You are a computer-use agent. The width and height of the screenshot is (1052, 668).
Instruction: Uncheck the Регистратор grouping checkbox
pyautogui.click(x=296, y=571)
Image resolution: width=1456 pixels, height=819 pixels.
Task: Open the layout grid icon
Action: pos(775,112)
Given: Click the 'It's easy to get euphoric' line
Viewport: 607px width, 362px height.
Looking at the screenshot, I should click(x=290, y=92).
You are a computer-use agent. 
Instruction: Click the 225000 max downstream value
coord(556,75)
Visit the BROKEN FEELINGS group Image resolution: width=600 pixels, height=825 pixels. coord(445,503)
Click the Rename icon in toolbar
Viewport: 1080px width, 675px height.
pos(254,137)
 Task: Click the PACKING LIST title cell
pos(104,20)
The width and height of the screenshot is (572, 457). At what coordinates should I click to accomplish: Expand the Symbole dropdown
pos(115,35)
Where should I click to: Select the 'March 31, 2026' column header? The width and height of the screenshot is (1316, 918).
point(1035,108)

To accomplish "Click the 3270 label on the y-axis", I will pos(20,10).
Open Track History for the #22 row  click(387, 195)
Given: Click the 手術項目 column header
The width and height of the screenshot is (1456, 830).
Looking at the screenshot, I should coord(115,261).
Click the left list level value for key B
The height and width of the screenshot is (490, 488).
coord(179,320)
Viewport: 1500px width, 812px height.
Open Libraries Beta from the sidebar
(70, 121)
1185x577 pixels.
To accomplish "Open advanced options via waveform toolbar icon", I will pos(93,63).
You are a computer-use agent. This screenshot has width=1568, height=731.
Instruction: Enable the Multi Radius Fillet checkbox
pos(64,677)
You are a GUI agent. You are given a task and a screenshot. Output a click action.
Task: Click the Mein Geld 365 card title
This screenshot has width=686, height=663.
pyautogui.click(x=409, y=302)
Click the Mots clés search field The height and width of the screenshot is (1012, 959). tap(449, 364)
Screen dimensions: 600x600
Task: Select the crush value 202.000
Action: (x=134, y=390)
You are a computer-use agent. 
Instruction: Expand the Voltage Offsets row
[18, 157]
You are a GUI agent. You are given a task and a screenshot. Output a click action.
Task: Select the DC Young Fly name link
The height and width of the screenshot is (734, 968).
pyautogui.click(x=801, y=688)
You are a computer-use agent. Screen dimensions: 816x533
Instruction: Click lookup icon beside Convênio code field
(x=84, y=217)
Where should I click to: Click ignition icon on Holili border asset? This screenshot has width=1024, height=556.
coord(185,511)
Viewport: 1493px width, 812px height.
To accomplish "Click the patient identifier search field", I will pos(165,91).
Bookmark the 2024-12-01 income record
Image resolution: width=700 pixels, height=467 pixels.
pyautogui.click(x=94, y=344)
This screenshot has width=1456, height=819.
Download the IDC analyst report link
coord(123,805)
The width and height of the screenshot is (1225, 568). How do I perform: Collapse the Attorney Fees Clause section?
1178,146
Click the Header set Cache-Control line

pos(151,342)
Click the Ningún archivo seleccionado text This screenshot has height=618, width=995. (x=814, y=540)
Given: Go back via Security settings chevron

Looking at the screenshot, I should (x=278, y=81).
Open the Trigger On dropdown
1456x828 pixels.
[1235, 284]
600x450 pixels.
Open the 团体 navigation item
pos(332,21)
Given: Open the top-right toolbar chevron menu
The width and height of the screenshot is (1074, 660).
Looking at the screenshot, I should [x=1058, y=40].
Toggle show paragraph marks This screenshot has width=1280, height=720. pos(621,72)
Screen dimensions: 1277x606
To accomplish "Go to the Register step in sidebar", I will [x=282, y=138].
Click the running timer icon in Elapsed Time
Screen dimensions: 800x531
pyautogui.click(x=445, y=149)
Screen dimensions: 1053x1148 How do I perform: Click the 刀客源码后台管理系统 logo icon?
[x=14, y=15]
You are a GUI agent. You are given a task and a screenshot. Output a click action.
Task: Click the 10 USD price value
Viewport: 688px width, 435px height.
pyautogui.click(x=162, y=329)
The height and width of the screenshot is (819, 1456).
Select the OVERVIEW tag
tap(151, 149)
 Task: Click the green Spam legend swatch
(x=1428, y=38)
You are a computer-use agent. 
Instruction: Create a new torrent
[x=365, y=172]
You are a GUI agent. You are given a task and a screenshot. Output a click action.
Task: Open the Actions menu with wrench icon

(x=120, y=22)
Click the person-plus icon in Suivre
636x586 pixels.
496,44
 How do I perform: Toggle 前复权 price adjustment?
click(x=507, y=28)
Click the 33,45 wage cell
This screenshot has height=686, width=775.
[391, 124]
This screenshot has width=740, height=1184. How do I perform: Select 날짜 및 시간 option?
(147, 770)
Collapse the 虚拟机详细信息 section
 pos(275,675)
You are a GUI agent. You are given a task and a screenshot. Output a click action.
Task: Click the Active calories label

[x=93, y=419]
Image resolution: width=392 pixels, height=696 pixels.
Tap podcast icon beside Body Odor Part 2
════
▸ **THE PROBLEM**:
Retype all of the material above line for line, without changing anything.

▸ **ANSWER BELOW**:
You are a computer-use agent. The width and height of the screenshot is (1052, 668).
Instruction: Uncheck the Регистратор grouping checkbox
pyautogui.click(x=296, y=571)
Image resolution: width=1456 pixels, height=819 pixels.
Task: Open the layout grid icon
Action: pos(775,112)
Given: Click the 'It's easy to get euphoric' line
Viewport: 607px width, 362px height.
Looking at the screenshot, I should click(x=290, y=92).
You are a computer-use agent. 
Instruction: Click the 225000 max downstream value
coord(556,75)
Visit the BROKEN FEELINGS group Image resolution: width=600 pixels, height=825 pixels. coord(445,503)
Click the Rename icon in toolbar
Viewport: 1080px width, 675px height.
pos(254,137)
 Task: Click the PACKING LIST title cell
pos(104,20)
The width and height of the screenshot is (572, 457). At what coordinates should I click to accomplish: Expand the Symbole dropdown
pos(115,35)
Where should I click to: Select the 'March 31, 2026' column header? The width and height of the screenshot is (1316, 918).
point(1035,108)

To accomplish "Click the 3270 label on the y-axis", I will pos(20,10).
Open Track History for the #22 row  click(387, 195)
Given: Click the 手術項目 column header
The width and height of the screenshot is (1456, 830).
Looking at the screenshot, I should coord(115,261).
Click the left list level value for key B
The height and width of the screenshot is (490, 488).
coord(179,320)
Viewport: 1500px width, 812px height.
Open Libraries Beta from the sidebar
(70, 121)
1185x577 pixels.
To accomplish "Open advanced options via waveform toolbar icon", I will pos(93,63).
You are a computer-use agent. This screenshot has width=1568, height=731.
Instruction: Enable the Multi Radius Fillet checkbox
pos(64,677)
You are a GUI agent. You are given a task and a screenshot. Output a click action.
Task: Click the Mein Geld 365 card title
This screenshot has width=686, height=663.
pyautogui.click(x=409, y=302)
Click the Mots clés search field The height and width of the screenshot is (1012, 959). tap(449, 364)
Screen dimensions: 600x600
Task: Select the crush value 202.000
Action: (x=134, y=390)
You are a computer-use agent. 
Instruction: Expand the Voltage Offsets row
[18, 157]
You are a GUI agent. You are given a task and a screenshot. Output a click action.
Task: Select the DC Young Fly name link
The height and width of the screenshot is (734, 968).
pyautogui.click(x=801, y=688)
You are a computer-use agent. Screen dimensions: 816x533
Instruction: Click lookup icon beside Convênio code field
(x=84, y=217)
Where should I click to: Click ignition icon on Holili border asset? This screenshot has width=1024, height=556.
coord(185,511)
Viewport: 1493px width, 812px height.
To accomplish "Click the patient identifier search field", I will pos(165,91).
Bookmark the 2024-12-01 income record
Image resolution: width=700 pixels, height=467 pixels.
pyautogui.click(x=94, y=344)
This screenshot has width=1456, height=819.
Download the IDC analyst report link
coord(123,805)
The width and height of the screenshot is (1225, 568). How do I perform: Collapse the Attorney Fees Clause section?
1178,146
Click the Header set Cache-Control line

pos(151,342)
Click the Ningún archivo seleccionado text This screenshot has height=618, width=995. (x=814, y=540)
Given: Go back via Security settings chevron

Looking at the screenshot, I should (x=278, y=81).
Open the Trigger On dropdown
1456x828 pixels.
[1235, 284]
600x450 pixels.
Open the 团体 navigation item
pos(332,21)
Given: Open the top-right toolbar chevron menu
The width and height of the screenshot is (1074, 660).
Looking at the screenshot, I should [x=1058, y=40].
Toggle show paragraph marks This screenshot has width=1280, height=720. pos(621,72)
Screen dimensions: 1277x606
To accomplish "Go to the Register step in sidebar", I will [x=282, y=138].
Click the running timer icon in Elapsed Time
Screen dimensions: 800x531
pyautogui.click(x=445, y=149)
Screen dimensions: 1053x1148 How do I perform: Click the 刀客源码后台管理系统 logo icon?
[x=14, y=15]
You are a GUI agent. You are given a task and a screenshot. Output a click action.
Task: Click the 10 USD price value
Viewport: 688px width, 435px height.
pyautogui.click(x=162, y=329)
The height and width of the screenshot is (819, 1456).
Select the OVERVIEW tag
tap(151, 149)
 Task: Click the green Spam legend swatch
(x=1428, y=38)
You are a computer-use agent. 
Instruction: Create a new torrent
[x=365, y=172]
You are a GUI agent. You are given a task and a screenshot. Output a click action.
Task: Open the Actions menu with wrench icon

(x=120, y=22)
Click the person-plus icon in Suivre
636x586 pixels.
496,44
 How do I perform: Toggle 前复权 price adjustment?
click(x=507, y=28)
Click the 33,45 wage cell
This screenshot has height=686, width=775.
[391, 124]
This screenshot has width=740, height=1184. How do I perform: Select 날짜 및 시간 option?
(147, 770)
Collapse the 虚拟机详细信息 section
 pos(275,675)
You are a GUI agent. You are given a task and a screenshot. Output a click action.
Task: Click the Active calories label

[x=93, y=419]
Image resolution: width=392 pixels, height=696 pixels.
Tap podcast icon beside Body Odor Part 2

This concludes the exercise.